++++ Data shown ++++

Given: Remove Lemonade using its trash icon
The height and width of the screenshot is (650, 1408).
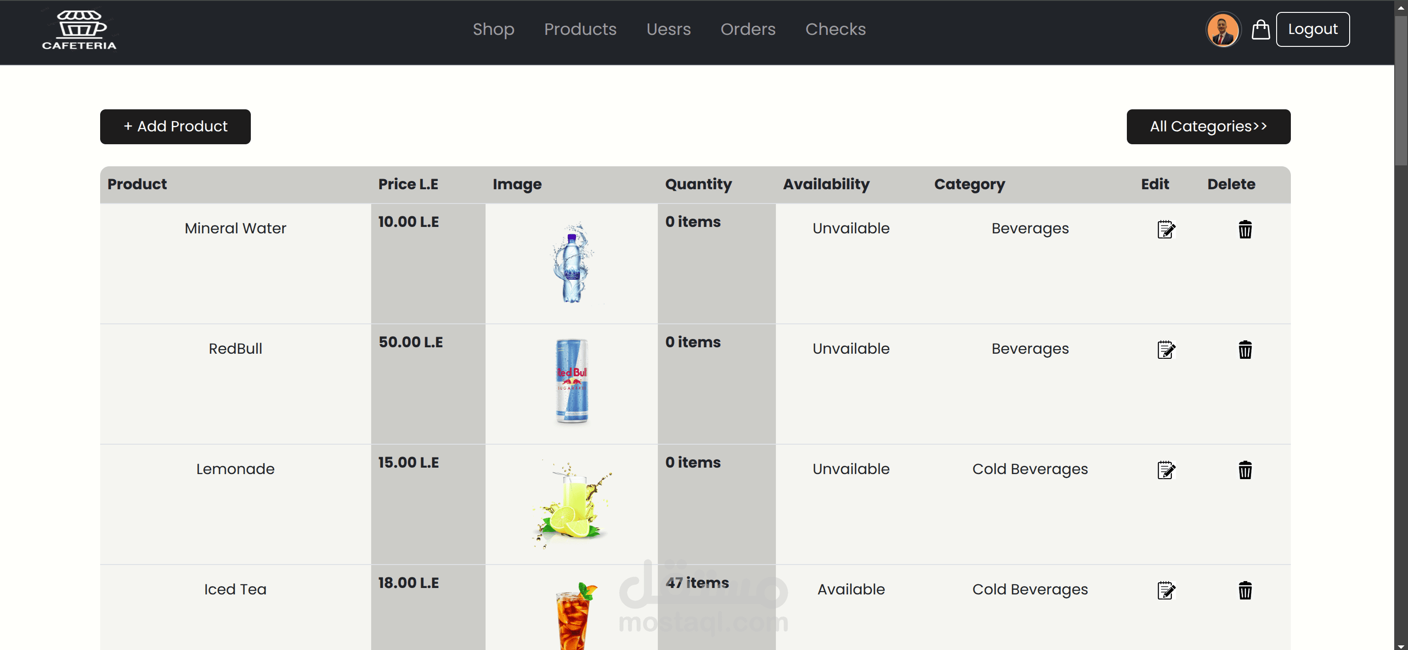Looking at the screenshot, I should click(x=1245, y=470).
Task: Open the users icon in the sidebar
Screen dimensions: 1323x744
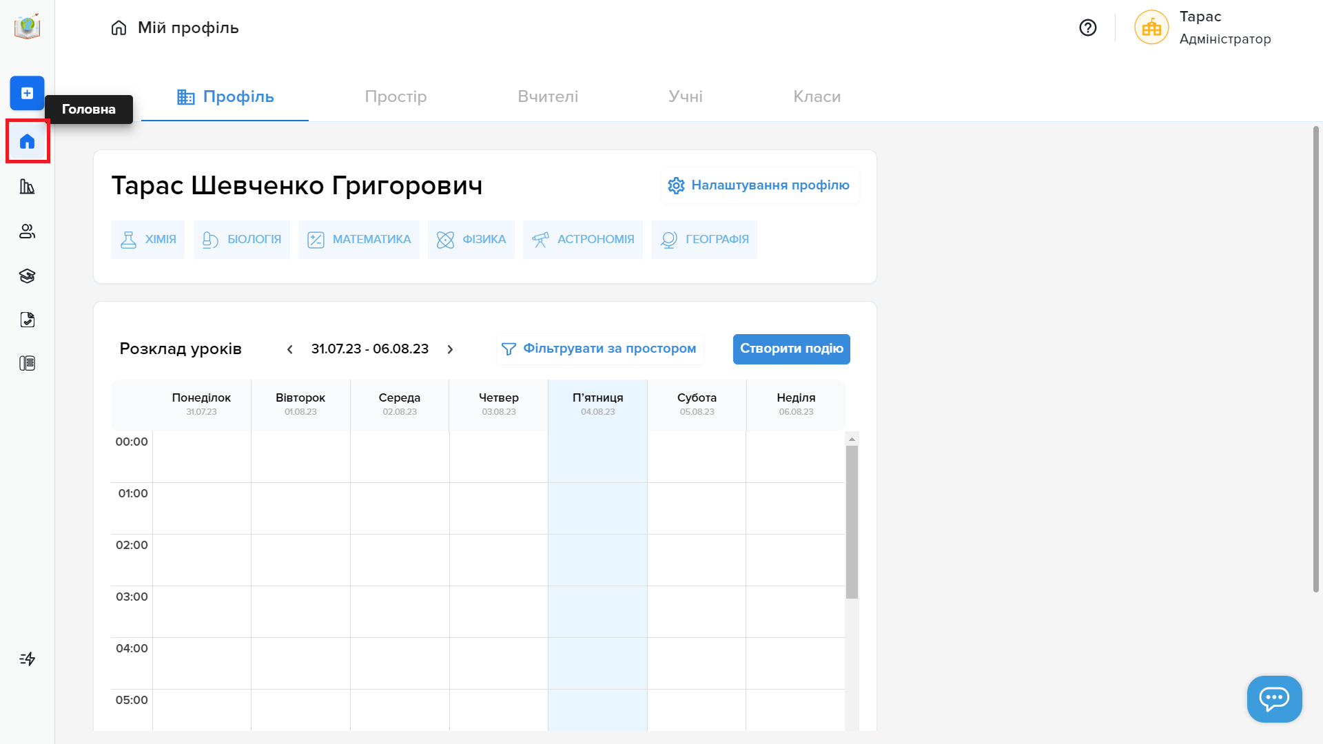Action: click(27, 231)
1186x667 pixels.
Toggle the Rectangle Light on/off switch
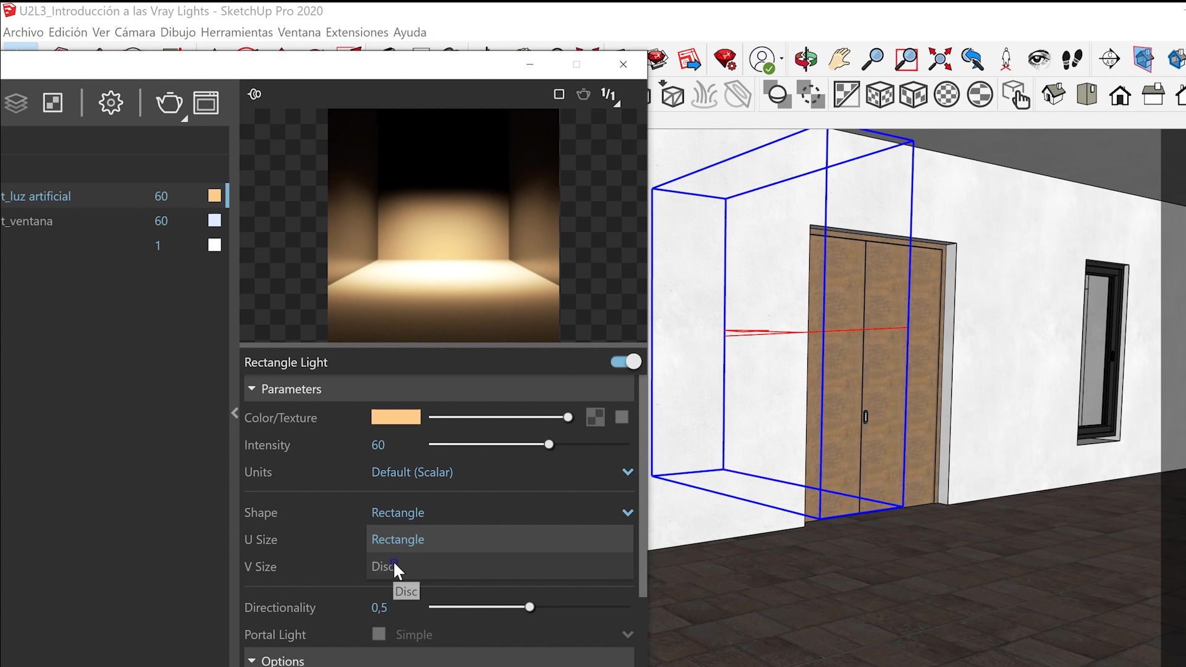[626, 362]
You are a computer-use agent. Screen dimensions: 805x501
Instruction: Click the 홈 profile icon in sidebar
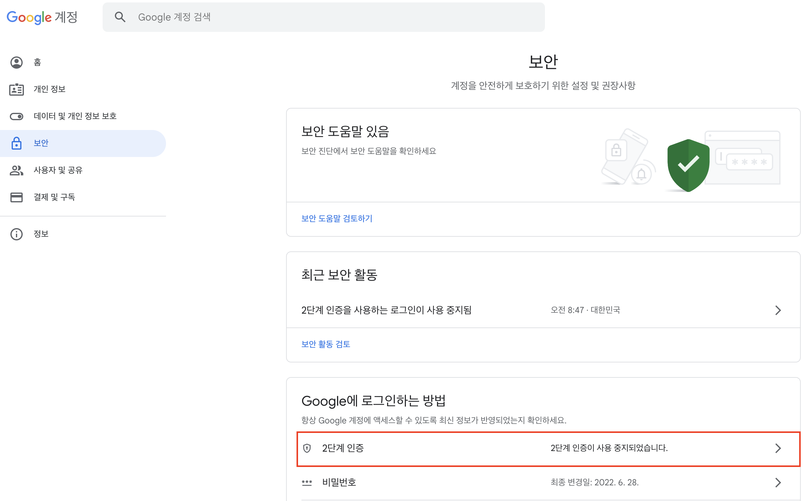tap(17, 62)
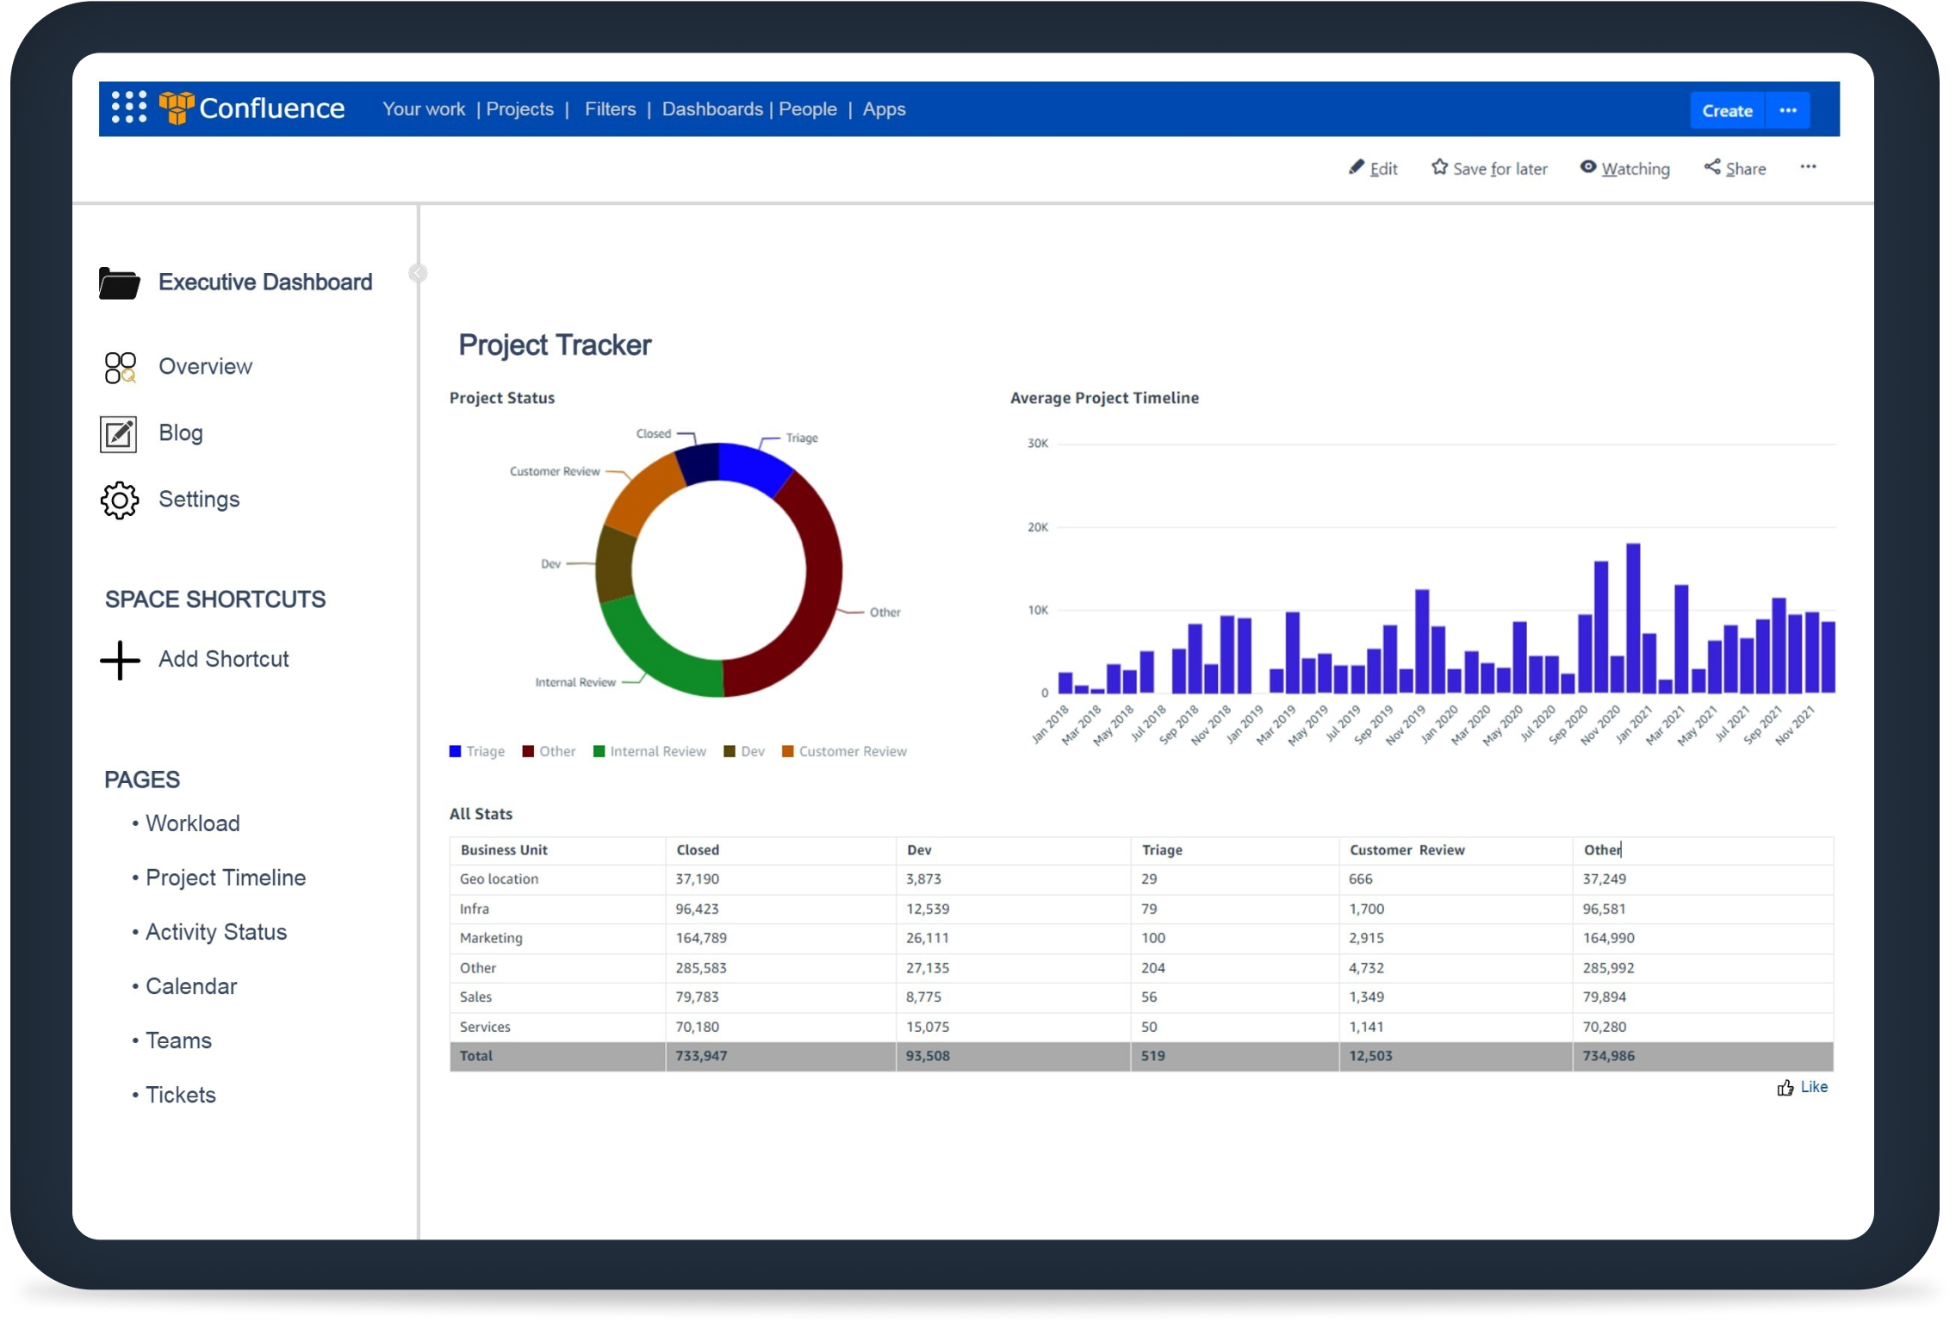
Task: Open Blog via its pencil-square icon
Action: [119, 434]
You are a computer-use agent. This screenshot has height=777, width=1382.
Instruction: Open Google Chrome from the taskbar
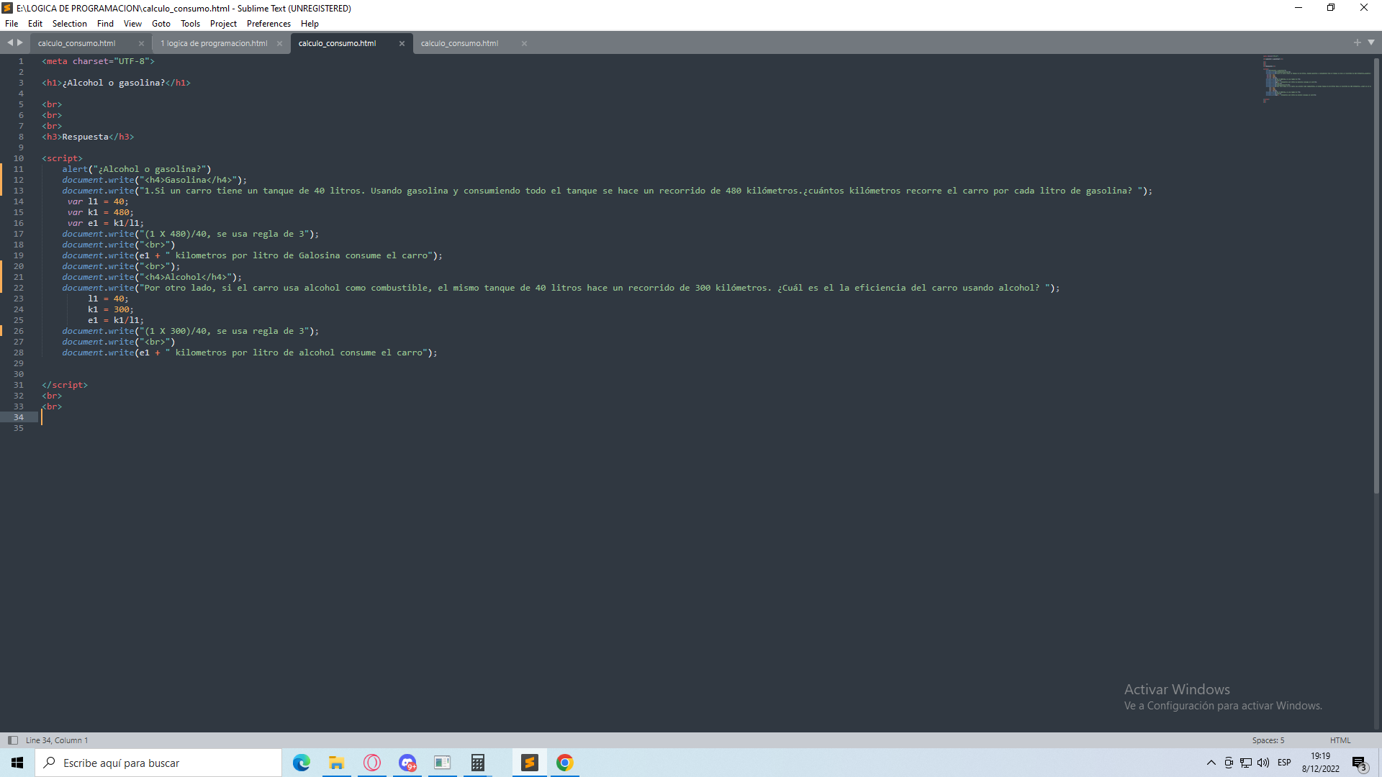pyautogui.click(x=565, y=763)
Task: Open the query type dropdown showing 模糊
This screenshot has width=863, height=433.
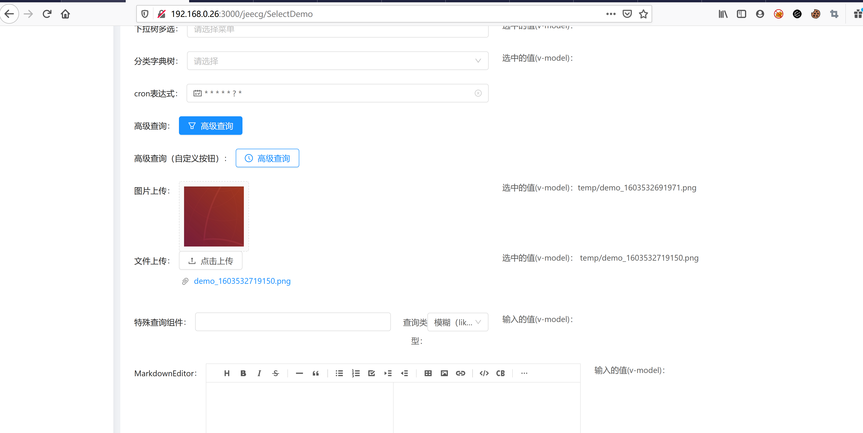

++++

> Work task
Please print the span that begins at the line holding "Instruction: Open Google" and ends at the last line of the data, both ends included, with no pictures.

> Task result
Instruction: Open Google Chrome from the taskbar
pyautogui.click(x=565, y=763)
Task: Open the query type dropdown showing 模糊
This screenshot has width=863, height=433.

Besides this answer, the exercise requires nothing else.